MTV is now developing Shanarra into a TV series, with Jon Favreau signed to direct the pilot.
Deadline reports that Smallville creators Al Gough and Miles Millar are scripting, and that they and Favreau will executive produce with Terry Brooks and Dan Farah. If MTV likes the pilot script, the show will likely get a direct series order.
The first season will be based off the second book, The Elfstones of Shanarra, which is focused around the grandson of the hero from the first novel, and tells the history of the Elves.
For more on this story visit: Russ Fischer, Slashfilm.com
Sword of Shanarra description from Wikipedia:
The Sword of Shannara is a 1977 epic fantasy novel by Terry Brooks. The first book of the Original Shannara Trilogy, it was followed by The Elfstones of Shannara and The Wishsong of Shannara. Heavily derived from J.R.R. Tolkien’s The Lord of the Rings, Brooks began writing The Sword of Shannara in 1967. It took him seven years to complete, as he was writing the novel while attending law school. After being accepted for publication by Ballantine Books, it was used to launch the company’s new subsidiary, Del Rey Books. Upon its release, The Sword of Shannara was a major success and the first fantasy paperback to appear on the New York Times bestseller list. Its success provided a major boost to the commercial expansion of the fantasy genre.

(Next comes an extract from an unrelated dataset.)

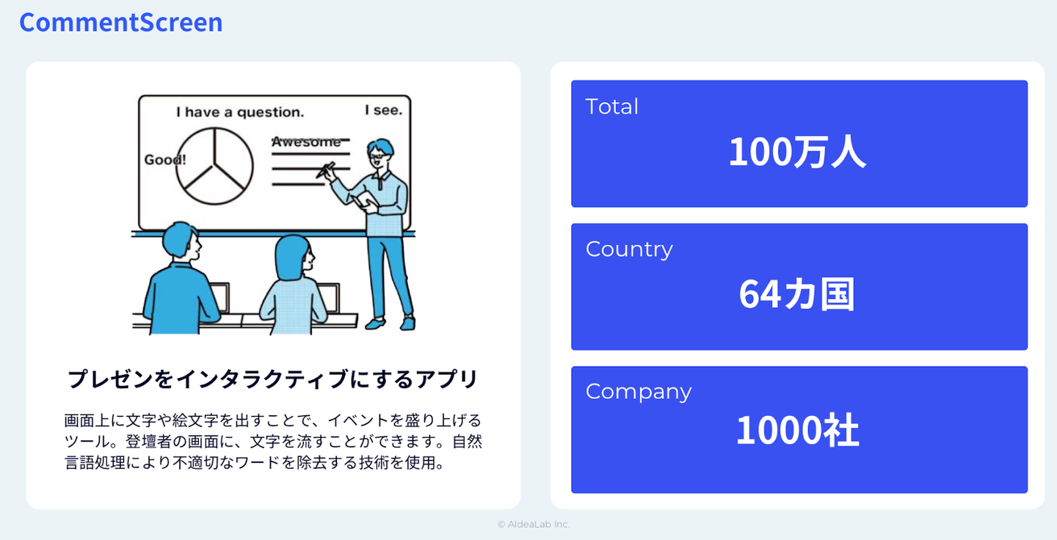
Task: Click the 'Country' label
Action: [629, 249]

The novel interweaves two major plots into a fictional world called the Four Lands. One follows the protagonist Shea Ohmsford on his quest to obtain the Sword of Shannara and confront the Warlock Lord, the antagonist, with it, while the other shadows Prince Balinor Buckhannah’s attempt to oust his insane brother Palance from the throne of Callahorn while the country and its capital, Tyrsis, come under attack from overwhelming armies of the Warlock Lord. Throughout the novel, underlying themes of mundane heroism and nuclear holocaust appear.
The novel has received derision from critics who believe that Brooks derived too much of the novel from J.R.R. Tolkien’s The Lord of the Rings. Some have accused him of lifting the entire plot and many of his characters directly from Lord of the Rings; others have regarded the book more favorably, and say that new writers, including Brooks, often start by copying the style of established writers.